A disc is rolling without slipping on a surface. The radius of the disc is R. At t = 0, the top most point on the disc is A as shown in figure. When the disc completes half of its rotation, the displacement of point A from its initial position is

• A. \(2R\sqrt{1+4π^2}\)
• B. 2R
• C. \(R\sqrt{π^2+1}\)
• D. \(R\sqrt{π^2+4}\)

Hint:

For rolling motion without slipping, calculate displacement considering both horizontal and vertical components. The horizontal motion is determined by the arc length, and the vertical motion depends on the rolling geometry.

Answer 1

The Correct Option is D

To find the displacement of point A after the disc completes half of its rotation, we need to consider both the rotational and translational movements of the disc.

1. The disc is rolling without slipping, meaning the distance traveled by the center of the disc is equal to the arc length covered by the rolling.

   For half a rotation, the center of the disc moves a distance of half the circumference of the disc, calculated as: \(\pi R\).

2. Initially, the top point A is at a height of R above the horizontal line passing through the center.

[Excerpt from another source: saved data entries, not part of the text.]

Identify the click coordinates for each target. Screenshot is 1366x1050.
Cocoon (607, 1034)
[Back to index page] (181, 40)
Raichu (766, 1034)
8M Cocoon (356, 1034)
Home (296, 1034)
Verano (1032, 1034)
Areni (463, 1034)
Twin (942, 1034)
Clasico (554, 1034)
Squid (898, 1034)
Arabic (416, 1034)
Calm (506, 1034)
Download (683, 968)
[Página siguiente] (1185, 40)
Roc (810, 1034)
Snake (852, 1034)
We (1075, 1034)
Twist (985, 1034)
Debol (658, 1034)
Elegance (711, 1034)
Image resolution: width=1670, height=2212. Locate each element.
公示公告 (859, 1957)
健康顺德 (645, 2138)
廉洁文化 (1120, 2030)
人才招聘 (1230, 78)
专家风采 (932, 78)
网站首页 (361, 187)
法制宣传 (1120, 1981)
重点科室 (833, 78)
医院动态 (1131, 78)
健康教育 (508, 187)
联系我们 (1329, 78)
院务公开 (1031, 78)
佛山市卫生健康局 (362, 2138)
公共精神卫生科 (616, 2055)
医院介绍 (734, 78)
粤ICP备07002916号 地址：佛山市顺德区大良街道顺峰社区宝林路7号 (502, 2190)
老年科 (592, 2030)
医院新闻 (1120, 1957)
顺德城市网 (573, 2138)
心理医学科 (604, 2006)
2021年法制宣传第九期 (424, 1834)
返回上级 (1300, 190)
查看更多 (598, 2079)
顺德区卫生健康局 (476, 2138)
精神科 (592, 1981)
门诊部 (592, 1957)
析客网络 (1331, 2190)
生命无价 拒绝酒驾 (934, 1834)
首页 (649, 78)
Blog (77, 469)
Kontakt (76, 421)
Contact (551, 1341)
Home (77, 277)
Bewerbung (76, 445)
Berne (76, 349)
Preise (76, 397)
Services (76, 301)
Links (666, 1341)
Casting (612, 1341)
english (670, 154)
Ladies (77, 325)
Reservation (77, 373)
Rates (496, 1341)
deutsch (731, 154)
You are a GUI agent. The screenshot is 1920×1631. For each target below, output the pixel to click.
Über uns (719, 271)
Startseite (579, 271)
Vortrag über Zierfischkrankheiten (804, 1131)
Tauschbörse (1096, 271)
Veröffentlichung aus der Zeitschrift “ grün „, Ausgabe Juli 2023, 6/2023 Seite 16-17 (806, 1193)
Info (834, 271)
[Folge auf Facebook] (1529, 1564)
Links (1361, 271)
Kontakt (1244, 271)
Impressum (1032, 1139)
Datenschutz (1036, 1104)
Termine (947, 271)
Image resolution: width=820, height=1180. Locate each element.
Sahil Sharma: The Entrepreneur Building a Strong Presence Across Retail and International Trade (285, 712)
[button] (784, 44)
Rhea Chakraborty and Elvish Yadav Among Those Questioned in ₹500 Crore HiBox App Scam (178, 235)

After half a rotation, it moves to the bottom position, which is R below the horizontal line through the center.

   Therefore, the vertical displacement of point A is 2R.

3. The horizontal displacement of point A is the same as the distance traveled by the center, \(\pi R\).

4. The overall displacement is given by the Pythagorean theorem:

   Displacement = \sqrt{(\pi R)^2 + (2R)^2} = R\sqrt{\pi^2 + 4}

5. The correct answer is R\sqrt{\pi^2 + 4}, which matches the given option.

This involves converting rotational movement into horizontal and vertical components to find the net displacement.